You’ve chosen your pets over your friend. YTA.
YTA
Part of hosting is being considerate of your guests, and some people are afraid of dogs. It’s a kind gesture to put the dogs in a back room. We usually use our bedroom and crate our dogs- An added benefit to this is no one snoops in your room! As the party gets towards the end, you could ask if any of the guests would like to meet your dogs – and then monitor the introductions. I love dogs but always keep mine crated in my room so as not to frighten anyone or have a dog overwhelm or accidentally trip someone.
YTA. “Your dogs are a bit much” is a nice way of saying “Your dogs are a pain in the ass.”

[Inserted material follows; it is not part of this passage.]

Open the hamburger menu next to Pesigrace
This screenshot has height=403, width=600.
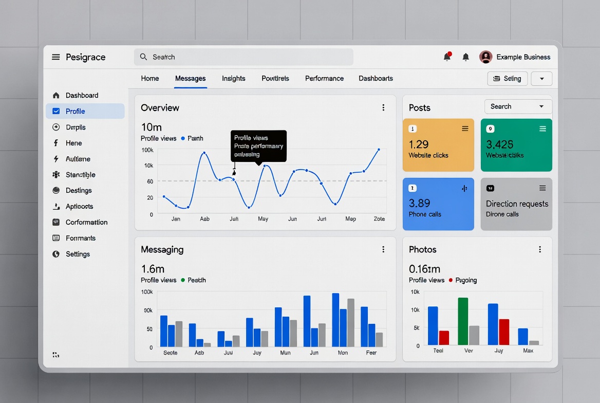(55, 57)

YTA. A backyard BBQ, sure, keep the dogs around. A baby shower, where people are dressed nicely and there’s food all over the place and kids running around? Not the best place for two medium-large dogs to be. From your friend’s comment it sounds like you are overestimating how much everyone loves your dogs and how much they would impact this gathering. You offered to throw a party for your friend and have rescinded it ONE WEEK in advance because of something which could be easily handled or compromised on, that’s a MAJOR AH move.

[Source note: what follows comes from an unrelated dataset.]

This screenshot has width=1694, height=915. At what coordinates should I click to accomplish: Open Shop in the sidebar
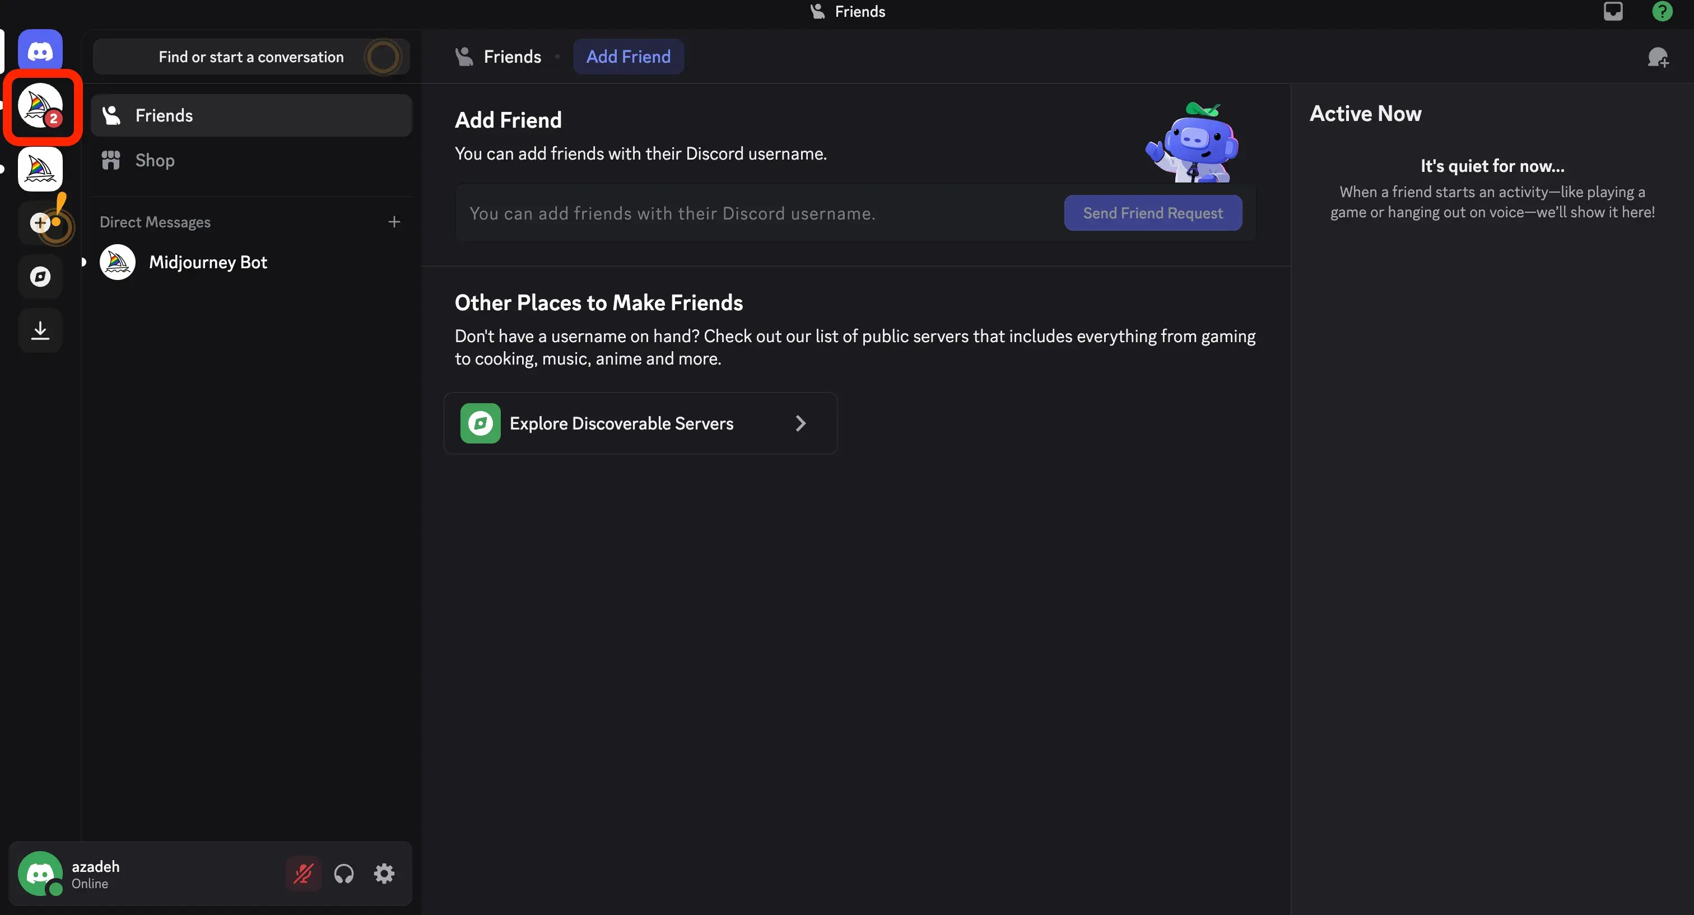[x=155, y=160]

Definitely YTA bc you sound like a bad dog owner. “They can be a bit much” yeah you have a lab and a golden, they definitely are and the fact youre too blind to see this makes you the problem. You shouldn’t have agreed to host if you were going to refuse to be a good host. Unsupervised big dogs around food and kids is a no, its bc of entitled dog owners who think they’re dogs are entitled to being involved in every little thing and who refuse to follow common sense that makes ppl not like dog owners anymore.
I’m a veterinarian and I’m 100% YTA here. Not everyone is a dog lover. And kids should absolutely not be around dogs they aren’t familiar with in an uncontrolled/chaotic environment – you are begging for disaster. It isn’t dog abuse to keep them in your room for a few hours. If that’s not a possibility, you shouldn’t have offered to host the party.
>She explains that my dogs can be a bit much, i’m like I don’t know what you are talking about.
This suggests that your dogs are not as “well behaved” as you think they are. You sound like one of those dog owners who’s like “Oh, he’s fine, he’s just friendly!” when their dog is jumping and slobbering on someone who may not care for that kind of contact with dogs. Even if this isn’t the case, dogs don’t belong at this kind of gathering. YTA.
Info: why do you think dogs are appropriate at a baby shower?
YTA. Everyone who has dogs loves them, but don’t seem to understand that not everyone else does. They’re like little children. Except they never grow up. (the dogs)
You should have confirmed at the start of the planning. You assumed. Then died on that hill when your friend asked you to not include the dogs at the party.
You made your choice. She made hers. Y’all both need to respect that.
YTA – So you couldn’t put up a baby gate for 2 hours? I’m a dog lover but I’d have no problem gating off a door or hallway during an event.
Why are you willing to ostracize your heavily pregnant best friend of 20 years, rather than put your dogs in a bedroom with some chew toys for a few hours? You’re going to have strangers and children in your house, some of whom know nothing about dogs or are afraid of them, with all kinds of forbidden food for the dogs to eat, doors opening, people going in and out, etc.
This a weird hill for you to die on. YTA here and you’re being really unkind and selfish towards your friend.
YTA. I just threw a baby shower at my home for my son and daughter in law. I have two dogs and put them in my basement with a heater on, toys and water. My dogs are my babies and everyone that came to my home loves them, but a baby shower is not the place for them to be hanging around. I can’t imagine why this is such an issue for you.